> _Given records_:
Start of Block

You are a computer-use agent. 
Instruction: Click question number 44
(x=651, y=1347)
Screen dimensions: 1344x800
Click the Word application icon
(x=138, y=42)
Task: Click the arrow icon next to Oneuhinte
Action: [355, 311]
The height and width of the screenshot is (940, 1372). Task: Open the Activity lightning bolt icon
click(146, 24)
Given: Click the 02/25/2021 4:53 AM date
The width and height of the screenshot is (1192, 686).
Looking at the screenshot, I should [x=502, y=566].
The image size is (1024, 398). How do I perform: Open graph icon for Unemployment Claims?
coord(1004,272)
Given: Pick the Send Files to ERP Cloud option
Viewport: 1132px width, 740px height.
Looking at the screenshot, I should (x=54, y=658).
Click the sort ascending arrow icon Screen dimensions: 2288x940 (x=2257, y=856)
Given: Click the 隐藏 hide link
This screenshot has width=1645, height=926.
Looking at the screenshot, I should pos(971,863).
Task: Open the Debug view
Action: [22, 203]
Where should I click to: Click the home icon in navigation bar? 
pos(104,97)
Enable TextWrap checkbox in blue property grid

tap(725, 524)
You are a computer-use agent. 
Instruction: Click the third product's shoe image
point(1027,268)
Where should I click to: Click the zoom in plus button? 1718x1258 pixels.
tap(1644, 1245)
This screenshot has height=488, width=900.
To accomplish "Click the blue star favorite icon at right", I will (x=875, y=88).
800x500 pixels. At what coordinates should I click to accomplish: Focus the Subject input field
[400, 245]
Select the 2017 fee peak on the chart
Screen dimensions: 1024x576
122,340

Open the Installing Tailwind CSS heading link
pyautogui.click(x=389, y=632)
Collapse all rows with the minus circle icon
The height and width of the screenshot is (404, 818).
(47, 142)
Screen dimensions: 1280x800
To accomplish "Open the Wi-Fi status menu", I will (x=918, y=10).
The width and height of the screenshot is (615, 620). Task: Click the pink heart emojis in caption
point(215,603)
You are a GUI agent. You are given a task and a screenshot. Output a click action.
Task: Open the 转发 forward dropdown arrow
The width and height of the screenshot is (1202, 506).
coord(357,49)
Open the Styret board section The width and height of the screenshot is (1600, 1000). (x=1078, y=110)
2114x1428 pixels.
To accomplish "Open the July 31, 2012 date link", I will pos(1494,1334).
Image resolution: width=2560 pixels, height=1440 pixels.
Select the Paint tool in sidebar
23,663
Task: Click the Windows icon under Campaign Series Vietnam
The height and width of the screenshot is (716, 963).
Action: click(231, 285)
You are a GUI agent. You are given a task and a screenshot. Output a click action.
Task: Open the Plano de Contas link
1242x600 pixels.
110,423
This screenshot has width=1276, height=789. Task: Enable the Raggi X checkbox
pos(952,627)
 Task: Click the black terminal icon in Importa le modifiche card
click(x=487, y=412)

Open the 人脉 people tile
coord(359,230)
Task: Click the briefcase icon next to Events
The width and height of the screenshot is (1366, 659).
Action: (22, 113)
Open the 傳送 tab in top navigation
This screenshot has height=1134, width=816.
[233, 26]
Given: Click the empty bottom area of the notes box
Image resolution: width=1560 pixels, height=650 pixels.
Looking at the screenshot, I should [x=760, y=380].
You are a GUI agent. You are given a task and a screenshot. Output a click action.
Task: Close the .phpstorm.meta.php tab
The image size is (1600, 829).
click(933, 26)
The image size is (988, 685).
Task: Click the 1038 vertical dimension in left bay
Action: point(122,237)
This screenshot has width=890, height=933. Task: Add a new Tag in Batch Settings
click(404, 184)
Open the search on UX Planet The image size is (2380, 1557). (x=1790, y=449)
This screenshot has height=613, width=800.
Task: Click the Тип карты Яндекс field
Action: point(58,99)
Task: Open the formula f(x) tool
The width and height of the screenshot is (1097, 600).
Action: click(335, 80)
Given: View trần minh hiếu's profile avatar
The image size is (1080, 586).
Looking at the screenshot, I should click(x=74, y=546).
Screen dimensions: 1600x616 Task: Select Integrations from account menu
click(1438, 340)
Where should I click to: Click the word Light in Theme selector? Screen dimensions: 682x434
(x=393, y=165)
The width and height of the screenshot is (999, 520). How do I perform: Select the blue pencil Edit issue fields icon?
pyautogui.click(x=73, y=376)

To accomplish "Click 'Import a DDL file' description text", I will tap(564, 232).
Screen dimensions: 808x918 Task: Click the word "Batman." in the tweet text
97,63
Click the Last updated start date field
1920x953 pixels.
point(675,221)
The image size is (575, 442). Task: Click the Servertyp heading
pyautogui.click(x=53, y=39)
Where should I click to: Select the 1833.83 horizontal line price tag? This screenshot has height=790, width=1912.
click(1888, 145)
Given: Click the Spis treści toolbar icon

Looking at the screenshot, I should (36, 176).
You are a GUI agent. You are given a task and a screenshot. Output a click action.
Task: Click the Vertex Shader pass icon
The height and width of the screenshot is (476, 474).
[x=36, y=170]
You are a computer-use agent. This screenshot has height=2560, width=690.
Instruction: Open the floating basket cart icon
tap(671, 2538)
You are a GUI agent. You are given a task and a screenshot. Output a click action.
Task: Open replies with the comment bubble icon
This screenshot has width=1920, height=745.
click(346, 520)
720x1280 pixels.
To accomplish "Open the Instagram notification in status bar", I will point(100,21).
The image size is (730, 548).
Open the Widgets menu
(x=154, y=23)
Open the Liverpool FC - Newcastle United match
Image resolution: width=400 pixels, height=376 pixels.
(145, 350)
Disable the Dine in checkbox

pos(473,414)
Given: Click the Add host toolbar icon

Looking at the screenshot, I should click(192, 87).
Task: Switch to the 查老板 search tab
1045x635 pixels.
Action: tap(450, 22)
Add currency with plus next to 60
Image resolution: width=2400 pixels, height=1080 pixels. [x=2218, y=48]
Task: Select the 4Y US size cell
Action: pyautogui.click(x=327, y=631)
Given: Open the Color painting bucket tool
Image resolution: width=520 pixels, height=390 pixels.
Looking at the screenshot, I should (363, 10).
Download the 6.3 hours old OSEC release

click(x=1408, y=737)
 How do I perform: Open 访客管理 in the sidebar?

End of Block

> _Problem_:
Wherever a line of the entries holds the string "date", copy that line.

> _Response to this exercise_:
Given: Click the 02/25/2021 4:53 AM date
To accomplish "Open the July 31, 2012 date link", I will pos(1494,1334).
Click the Last updated start date field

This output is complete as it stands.